* Text extract
#####
The third watershed event was Israel’s defeat by Hizballah in

the July 2006 war, albeit at a very high price for Lebanon as a

whole. If 1967 marks the peak of Israeli military power in the

region, 2006 marks its lowest ebb. The process of decline began

with the war of attrition with Egypt after 1967 and has

continued, despite apparent successes, through the 1973 war, the

1982 invasion of Lebanon, the forced withdrawal from south

Lebanon in 2000, and the reoccupation of Area A of the occupied

territories in April 2002. All these events point to a simple

truth: The use of violence to impose new realities on the ground

is yielding fewer and fewer dividends. In Iraq and Afghanistan,

as in Palestine and Lebanon, the cost to the United States and

Israel of sustaining a high level of coercion is becoming more

and more formidable. This can be seen not only in the increasing

resistance and radicalization in the Middle East and the Islamic

world as a whole, but also in the economic hemorrhage and, more

importantly, in the severe social and economic disparities that

are causing serious domestic discontent in these regions. The

terrorist attacks of 11 September 2001 made possible the

marriage between neo-liberalism and military adventure, but that

honeymoon is nearing an end. Sooner or later—probably later, and

probably after a series of horrors that will make the

hyper-violence of recent years look tame in comparison, for U.S.

and Israeli leaders still seem to be in denial about the

consequences of their failed policies of coercion—a process of

political negotiations will take root. The most important

long-term political commitment Palestinians can make at this

point is to figure out new and creative ways of preparing for

and framing these negotiations so as not to repeat the mistakes of

Oslo.
#####
Entries for locating text and elements:
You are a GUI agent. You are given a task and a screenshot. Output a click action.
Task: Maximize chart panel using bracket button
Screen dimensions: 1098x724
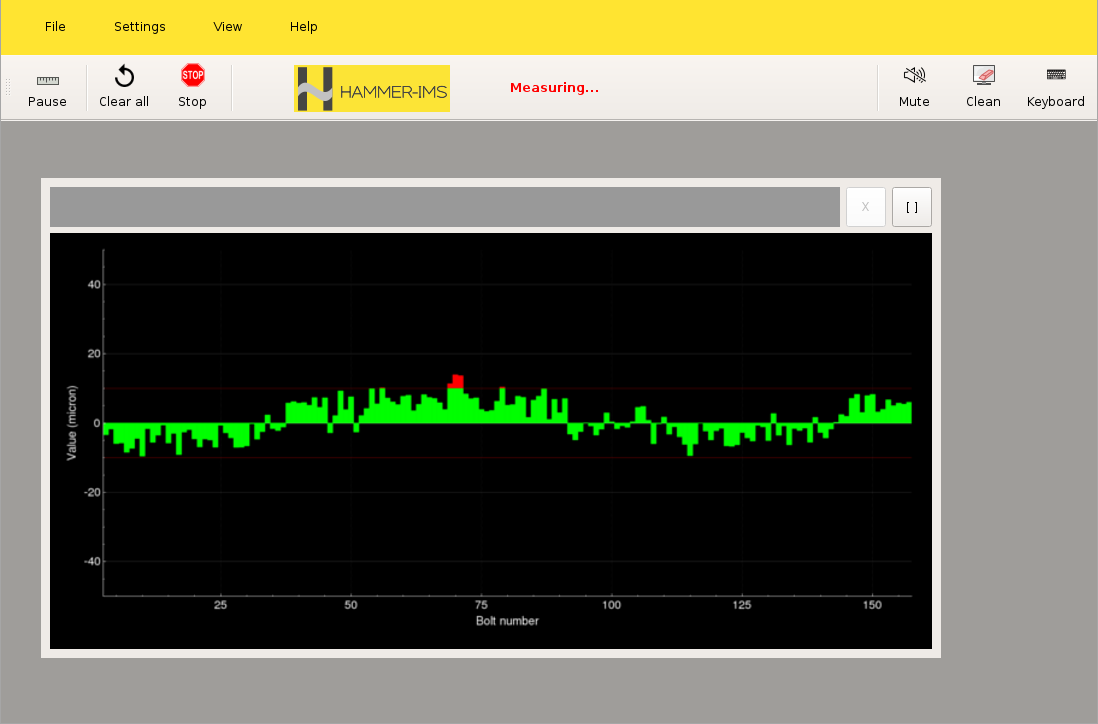click(x=911, y=207)
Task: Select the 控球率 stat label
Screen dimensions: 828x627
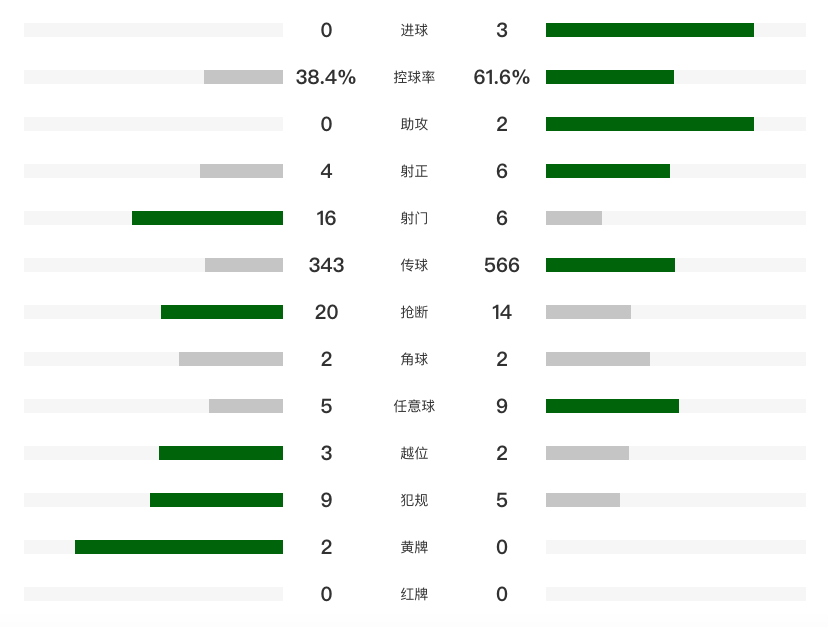Action: tap(414, 77)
#####
* What to work on
**a)** In the excerpt on Israeli military power, which year marks the lowest ebb of Israeli military power in the region?
**b)** Update a section of the excerpt on Israeli military power. Start at the words "honeymoon is nearing", stop after "comparison, for U.S.", and put "alliance" in place of "honeymoon".

* Answers to the exercises
**a)** 2006

**b)**
alliance is nearing an end. Sooner or later—probably later, and

probably after a series of horrors that will make the

hyper-violence of recent years look tame in comparison, for U.S.